O problema, porém, não está no BPM. Está na forma como ele é entendido e implementado.
Erro comum
O erro mais comum, e mais perigoso, é acreditar que BPM é sinônimo de documentação de processos.
Nesse modelo mental, o sucesso é medido pela quantidade de fluxos desenhados, não pelos resultados gerados. Times passam meses desenhando BPMN, aprovam diagramas, armazenam PDFs e consideram o trabalho concluído.
Outro mito associado é tratar BPM como um projeto pontual, e não como uma capacidade contínua de gestão. Quando o “projeto de BPM” acaba, a governança desaparece, os processos ficam desatualizados e a operação volta ao modo reativo.
Explicação técnica clara
BPM é um sistema de gestão, não uma atividade de desenho.
Na prática, BPM conecta estratégia à execução por meio de processos mensuráveis e governáveis. Um BPM real é composto por seis pilares inseparáveis:
Dono de processo claramente definido
Indicadores operacionais (tempo, custo, qualidade, SLA)

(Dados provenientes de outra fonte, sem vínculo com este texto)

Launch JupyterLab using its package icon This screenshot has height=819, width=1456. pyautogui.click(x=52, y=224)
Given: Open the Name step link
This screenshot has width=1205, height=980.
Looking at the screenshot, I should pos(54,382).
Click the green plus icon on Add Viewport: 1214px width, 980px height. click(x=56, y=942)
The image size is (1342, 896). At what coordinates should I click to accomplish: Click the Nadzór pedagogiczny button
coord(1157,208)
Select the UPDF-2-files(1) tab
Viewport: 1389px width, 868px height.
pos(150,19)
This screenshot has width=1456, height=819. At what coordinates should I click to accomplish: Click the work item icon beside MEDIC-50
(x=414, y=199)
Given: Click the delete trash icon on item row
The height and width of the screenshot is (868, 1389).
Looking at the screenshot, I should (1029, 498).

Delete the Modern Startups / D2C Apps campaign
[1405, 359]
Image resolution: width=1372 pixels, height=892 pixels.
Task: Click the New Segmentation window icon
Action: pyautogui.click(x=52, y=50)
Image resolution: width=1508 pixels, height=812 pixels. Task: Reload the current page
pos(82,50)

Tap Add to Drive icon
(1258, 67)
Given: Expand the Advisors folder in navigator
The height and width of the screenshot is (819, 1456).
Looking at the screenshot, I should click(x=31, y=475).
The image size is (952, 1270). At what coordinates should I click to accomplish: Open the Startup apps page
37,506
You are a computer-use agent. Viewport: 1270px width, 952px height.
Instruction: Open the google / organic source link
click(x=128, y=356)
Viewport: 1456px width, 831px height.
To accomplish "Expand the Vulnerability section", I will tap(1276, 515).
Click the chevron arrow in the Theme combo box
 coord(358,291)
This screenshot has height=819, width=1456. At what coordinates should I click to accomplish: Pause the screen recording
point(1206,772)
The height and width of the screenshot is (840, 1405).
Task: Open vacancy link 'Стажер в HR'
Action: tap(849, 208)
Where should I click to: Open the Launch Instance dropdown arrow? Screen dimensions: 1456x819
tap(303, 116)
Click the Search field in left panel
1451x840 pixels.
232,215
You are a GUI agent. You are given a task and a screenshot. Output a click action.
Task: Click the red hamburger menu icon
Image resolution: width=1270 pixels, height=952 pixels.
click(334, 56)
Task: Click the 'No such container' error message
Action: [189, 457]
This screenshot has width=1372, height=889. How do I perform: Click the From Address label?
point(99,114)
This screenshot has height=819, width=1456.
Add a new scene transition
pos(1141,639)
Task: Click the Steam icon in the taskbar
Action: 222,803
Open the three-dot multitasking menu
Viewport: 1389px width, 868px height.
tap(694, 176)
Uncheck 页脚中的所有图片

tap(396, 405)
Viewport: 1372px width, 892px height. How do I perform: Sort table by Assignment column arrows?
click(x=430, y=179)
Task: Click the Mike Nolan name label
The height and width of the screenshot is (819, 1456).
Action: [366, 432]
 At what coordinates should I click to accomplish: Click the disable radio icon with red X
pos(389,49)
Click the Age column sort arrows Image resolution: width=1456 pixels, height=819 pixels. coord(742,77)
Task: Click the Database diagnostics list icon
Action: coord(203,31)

Regras de governança para mudança e priorização
Mecanismos de execução (sistemas, workflows, automação)
Monitoramento contínuo da performance real
Ciclo estruturado de melhoria contínua
A documentação é apenas um insumo. Sem execução, medição e controle, o processo não gera valor.
Empresas maduras em BPM não “desenham processos”. Elas gerenciam o negócio por processos, usando dados reais para tomar decisões.
Exemplo prático
Imagine uma empresa de serviços financeiros que documenta seu processo de onboarding de clientes.
No BPMN, o fluxo é simples: cadastro -validação - aprovação - ativação.
O tempo estimado é de dois dias.
Na prática, o onboarding leva sete dias. Por quê?
Validações manuais fora do sistema
Planilhas paralelas para conferência de dados
Aprovações feitas por e-mail
Falta de um responsável pelo processo ponta a ponta
Quando BPM é tratado como documentação, nada disso aparece.
Quando BPM é tratado como gestão, a empresa define um dono do processo, mede o tempo real, integra sistemas, elimina atividades manuais e reduz o onboarding para três dias em poucas semanas.
Impacto em custo, tempo ou risco
Organizações que implementam BPM corretamente costumam obter:
Redução de 20% a 40% no tempo de execução
Redução de 15% a 30% nos custos operacionais
Diminuição significativa de riscos operacionais e de compliance
Maior previsibilidade para escalar e automatizar processos
Mais importante: decisões deixam de ser baseadas em percepção e passam a ser baseadas em dados.
Conclusão estratégica
BPM não é sobre desenhar processos. É sobre operar e governar o negócio por processos.
Empresas que tratam BPM como documentação sempre se frustram. Empresas que tratam BPM como sistema de gestão ganham controle, escala e resiliência.